昔話1


子供の頃、新幹線などまだなくて東京まで汽車(そういえば汽車と言っていました)で出かけるのは一日仕事でした。初めて従兄と横浜東京へ子供だけで旅行したときは一大冒険であったのをよく覚えています。


昭和30年代、東京は遠い場所であったのです。


さらに祖父の時代。祖父は若い頃東京で修行した人でした。当時の名料理屋「亀清楼」「一直」で修行をしたと聞きます。大正期に田舎町から東京へ修行へ出ると若者はほとんどいなかったそうで、東京へ出てきただけで勲章、帰ってきただけでその当時のこの地の有名店の調理長に迎えられたのだそうです。


大正期昭和初期の東京はさらに遠い場所でした。


それだけの距離感のあって情報も少なければ、各地の料理と言うのもそれぞれに地方色の豊かなものであったのです。関東料理と関西料理の差は歴然とあって、自分の店でも私が大阪の修行から帰ってくるまで、出汁に昆布を使う習慣はありませんでした。刺身も鮪が中心で、父など白身を積極的に使うのにはためらいがありました。

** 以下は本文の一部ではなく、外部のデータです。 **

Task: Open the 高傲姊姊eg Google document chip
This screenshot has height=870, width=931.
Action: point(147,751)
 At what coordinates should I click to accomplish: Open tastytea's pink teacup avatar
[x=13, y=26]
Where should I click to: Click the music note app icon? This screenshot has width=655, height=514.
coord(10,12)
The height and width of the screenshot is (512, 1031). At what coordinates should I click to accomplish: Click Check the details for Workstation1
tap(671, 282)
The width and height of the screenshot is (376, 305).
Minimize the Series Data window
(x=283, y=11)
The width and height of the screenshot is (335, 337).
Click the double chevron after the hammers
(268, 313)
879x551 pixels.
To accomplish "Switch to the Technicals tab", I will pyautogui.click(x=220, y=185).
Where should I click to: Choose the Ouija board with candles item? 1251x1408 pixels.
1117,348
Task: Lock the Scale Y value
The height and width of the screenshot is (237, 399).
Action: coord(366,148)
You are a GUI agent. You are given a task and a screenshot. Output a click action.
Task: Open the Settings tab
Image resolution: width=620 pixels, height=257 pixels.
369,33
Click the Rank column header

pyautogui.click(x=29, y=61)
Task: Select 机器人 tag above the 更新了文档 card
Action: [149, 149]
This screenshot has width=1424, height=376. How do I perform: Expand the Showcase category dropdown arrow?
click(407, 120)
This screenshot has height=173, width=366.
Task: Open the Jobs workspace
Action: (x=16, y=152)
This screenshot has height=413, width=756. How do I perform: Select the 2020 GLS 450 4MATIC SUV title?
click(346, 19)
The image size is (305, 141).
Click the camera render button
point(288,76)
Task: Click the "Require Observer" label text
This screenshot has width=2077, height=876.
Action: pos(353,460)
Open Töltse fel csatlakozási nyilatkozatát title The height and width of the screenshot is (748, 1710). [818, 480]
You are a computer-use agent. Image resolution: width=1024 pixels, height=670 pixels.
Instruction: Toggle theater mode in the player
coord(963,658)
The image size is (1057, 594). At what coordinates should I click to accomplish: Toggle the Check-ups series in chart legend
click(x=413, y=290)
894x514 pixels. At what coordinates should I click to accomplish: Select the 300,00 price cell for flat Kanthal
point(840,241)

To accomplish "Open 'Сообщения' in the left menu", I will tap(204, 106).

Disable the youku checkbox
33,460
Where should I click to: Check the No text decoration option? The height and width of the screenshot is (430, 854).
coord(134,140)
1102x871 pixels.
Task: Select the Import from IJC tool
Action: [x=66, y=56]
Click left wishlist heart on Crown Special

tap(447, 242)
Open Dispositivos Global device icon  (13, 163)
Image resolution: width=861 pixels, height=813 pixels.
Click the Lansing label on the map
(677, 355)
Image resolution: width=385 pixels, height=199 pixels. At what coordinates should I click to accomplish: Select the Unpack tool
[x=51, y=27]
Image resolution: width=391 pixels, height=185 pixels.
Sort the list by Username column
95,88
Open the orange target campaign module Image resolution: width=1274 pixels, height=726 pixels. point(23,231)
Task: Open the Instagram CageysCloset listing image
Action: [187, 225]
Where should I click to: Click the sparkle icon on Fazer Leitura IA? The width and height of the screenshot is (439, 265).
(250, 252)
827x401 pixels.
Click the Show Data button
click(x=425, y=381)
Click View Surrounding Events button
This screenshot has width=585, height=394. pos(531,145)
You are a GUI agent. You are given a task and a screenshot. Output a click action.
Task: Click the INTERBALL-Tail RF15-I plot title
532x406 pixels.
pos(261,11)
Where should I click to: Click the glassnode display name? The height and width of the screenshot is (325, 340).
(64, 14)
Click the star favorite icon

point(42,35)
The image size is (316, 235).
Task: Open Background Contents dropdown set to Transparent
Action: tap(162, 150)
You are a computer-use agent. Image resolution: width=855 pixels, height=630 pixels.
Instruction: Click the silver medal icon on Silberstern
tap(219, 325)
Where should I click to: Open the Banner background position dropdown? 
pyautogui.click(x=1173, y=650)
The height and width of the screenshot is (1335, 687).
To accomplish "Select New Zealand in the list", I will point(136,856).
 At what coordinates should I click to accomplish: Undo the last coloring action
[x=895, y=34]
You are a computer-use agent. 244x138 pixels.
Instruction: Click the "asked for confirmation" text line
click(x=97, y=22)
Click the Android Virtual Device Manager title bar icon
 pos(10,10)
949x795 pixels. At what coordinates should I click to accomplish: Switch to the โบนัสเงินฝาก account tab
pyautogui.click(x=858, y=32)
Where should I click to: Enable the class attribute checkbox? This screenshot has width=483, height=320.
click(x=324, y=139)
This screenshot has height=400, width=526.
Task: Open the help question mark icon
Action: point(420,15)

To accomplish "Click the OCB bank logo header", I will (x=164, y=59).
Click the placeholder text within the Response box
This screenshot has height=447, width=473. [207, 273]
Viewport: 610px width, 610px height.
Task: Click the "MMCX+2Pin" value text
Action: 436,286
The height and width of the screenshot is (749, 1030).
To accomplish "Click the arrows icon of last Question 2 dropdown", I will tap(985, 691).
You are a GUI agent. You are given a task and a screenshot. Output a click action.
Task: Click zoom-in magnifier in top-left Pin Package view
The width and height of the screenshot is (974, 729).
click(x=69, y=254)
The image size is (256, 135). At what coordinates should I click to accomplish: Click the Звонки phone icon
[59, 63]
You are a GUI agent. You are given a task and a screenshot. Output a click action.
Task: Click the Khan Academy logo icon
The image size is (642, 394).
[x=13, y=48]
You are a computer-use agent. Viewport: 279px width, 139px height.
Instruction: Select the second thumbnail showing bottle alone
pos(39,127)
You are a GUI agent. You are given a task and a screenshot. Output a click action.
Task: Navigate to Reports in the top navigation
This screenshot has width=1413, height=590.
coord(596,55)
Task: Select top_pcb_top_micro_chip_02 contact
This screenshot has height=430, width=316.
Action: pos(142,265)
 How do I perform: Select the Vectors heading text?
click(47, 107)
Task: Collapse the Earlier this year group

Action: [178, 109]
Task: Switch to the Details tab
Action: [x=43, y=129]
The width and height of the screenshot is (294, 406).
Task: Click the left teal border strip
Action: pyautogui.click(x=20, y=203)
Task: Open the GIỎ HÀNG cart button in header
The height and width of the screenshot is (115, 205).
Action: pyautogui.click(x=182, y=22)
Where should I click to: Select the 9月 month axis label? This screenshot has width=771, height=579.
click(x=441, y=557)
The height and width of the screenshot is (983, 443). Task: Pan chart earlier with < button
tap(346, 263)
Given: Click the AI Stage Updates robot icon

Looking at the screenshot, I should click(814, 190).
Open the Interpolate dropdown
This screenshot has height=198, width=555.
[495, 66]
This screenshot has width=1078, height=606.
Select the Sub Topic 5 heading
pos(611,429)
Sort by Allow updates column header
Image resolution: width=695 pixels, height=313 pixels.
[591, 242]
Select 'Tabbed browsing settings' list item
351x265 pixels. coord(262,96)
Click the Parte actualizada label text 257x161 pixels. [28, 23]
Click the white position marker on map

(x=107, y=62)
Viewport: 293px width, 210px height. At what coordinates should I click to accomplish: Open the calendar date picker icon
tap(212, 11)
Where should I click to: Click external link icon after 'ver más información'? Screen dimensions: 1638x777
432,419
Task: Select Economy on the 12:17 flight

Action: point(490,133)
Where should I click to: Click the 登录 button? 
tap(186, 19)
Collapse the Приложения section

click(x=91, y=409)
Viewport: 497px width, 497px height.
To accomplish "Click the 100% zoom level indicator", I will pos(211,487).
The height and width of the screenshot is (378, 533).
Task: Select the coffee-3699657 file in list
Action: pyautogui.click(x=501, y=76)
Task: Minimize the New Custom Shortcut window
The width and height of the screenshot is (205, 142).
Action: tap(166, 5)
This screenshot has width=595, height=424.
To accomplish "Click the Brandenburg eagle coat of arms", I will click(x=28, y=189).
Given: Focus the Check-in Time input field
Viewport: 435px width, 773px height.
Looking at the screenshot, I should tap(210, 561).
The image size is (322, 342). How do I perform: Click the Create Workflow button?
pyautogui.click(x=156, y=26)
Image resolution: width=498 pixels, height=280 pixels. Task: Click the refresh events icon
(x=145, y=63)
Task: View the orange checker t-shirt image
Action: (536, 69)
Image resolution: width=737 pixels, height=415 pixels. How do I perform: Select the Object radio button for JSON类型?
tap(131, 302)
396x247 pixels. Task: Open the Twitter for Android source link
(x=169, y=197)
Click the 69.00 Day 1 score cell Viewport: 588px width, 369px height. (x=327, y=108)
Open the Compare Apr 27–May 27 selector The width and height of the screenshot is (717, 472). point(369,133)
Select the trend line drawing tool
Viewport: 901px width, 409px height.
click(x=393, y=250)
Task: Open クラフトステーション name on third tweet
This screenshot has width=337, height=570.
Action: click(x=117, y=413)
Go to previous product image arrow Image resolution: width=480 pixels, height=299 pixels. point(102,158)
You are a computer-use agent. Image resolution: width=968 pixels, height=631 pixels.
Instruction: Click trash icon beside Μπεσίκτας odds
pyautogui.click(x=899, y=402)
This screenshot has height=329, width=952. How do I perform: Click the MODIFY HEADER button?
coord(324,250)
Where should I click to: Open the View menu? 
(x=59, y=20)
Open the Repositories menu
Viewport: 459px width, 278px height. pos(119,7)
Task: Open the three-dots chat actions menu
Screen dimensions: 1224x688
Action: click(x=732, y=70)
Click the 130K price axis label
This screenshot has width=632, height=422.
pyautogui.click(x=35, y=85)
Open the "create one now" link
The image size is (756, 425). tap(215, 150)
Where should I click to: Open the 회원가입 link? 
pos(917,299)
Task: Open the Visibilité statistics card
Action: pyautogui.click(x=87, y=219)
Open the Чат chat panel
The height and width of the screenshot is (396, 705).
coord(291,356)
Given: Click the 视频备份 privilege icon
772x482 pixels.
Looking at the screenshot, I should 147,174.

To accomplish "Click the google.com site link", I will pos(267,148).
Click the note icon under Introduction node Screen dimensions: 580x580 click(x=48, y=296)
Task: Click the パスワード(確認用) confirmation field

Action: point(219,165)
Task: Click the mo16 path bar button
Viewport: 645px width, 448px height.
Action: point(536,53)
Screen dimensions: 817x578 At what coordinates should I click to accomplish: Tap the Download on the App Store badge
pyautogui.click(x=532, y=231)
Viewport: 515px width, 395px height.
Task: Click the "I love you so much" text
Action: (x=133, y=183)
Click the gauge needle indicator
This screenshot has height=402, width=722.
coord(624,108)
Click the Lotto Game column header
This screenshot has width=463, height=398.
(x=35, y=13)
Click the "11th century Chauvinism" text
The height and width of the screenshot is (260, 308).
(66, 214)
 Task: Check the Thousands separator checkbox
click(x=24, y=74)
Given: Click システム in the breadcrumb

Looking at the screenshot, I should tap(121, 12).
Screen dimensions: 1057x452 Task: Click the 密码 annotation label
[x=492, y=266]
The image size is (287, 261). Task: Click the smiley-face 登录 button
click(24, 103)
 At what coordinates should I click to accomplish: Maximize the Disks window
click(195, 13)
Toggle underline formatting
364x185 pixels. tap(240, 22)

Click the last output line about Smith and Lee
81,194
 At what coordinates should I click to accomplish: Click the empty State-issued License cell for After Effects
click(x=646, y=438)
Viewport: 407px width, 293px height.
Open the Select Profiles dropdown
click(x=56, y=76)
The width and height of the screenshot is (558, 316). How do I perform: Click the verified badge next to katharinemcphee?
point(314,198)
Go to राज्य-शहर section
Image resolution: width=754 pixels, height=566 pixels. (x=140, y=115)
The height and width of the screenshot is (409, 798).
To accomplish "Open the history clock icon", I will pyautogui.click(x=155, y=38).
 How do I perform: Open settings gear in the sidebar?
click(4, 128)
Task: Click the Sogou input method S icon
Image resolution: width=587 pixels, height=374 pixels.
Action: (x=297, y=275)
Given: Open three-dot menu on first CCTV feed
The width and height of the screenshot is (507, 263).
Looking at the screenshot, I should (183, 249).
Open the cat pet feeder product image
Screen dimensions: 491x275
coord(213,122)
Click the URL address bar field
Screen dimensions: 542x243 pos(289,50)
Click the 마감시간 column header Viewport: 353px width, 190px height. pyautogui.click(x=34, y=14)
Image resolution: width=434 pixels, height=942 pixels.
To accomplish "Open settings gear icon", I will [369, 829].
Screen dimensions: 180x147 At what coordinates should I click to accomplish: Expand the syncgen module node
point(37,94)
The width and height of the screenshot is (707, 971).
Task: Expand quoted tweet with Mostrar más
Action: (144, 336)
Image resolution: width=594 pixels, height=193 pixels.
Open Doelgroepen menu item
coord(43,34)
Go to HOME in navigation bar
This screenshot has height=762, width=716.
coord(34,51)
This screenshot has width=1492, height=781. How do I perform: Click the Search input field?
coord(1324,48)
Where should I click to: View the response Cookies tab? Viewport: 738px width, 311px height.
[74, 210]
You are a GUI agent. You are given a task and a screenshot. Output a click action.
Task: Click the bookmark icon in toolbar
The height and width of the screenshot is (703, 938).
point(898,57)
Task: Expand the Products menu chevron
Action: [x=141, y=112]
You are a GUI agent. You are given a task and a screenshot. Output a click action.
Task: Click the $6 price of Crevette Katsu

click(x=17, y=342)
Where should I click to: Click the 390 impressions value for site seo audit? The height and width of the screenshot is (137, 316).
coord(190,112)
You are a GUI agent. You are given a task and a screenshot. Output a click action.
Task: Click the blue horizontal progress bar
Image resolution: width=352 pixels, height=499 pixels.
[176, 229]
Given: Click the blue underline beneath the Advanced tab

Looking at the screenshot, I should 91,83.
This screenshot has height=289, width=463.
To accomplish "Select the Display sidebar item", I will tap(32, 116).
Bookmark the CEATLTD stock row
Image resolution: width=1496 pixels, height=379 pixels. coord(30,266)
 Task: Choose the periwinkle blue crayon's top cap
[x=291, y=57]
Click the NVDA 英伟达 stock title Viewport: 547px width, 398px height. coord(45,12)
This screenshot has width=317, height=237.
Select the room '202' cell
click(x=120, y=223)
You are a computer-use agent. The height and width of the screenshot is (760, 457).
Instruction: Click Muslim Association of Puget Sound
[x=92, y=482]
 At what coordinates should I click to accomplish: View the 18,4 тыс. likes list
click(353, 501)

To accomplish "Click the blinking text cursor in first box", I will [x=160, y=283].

私ン処でも昭和50年代初頭でさえキントンや羊羹を店で練るのはごく当たり前のことで、薄口醤油はほとんど使っていなかったのです。


野菜も魚も地のものを使うのが当たり前で、少しでも離れた場所から鮮度のいい特定素材をを定期的に手に入れるのを至難の業でした。野菜などの流通は飛躍的に伸びた時代とはいえ、地物にこだわらなくても地物が中心だったのです。


ほんの25年、30年前でも流通と情報驚くほど少なかったのです。できる料理も使える素材もそれなりもので、懐古趣味的に昔の料理はよかったとか、昔の素材は素晴らしかった、とはいえない時代でした。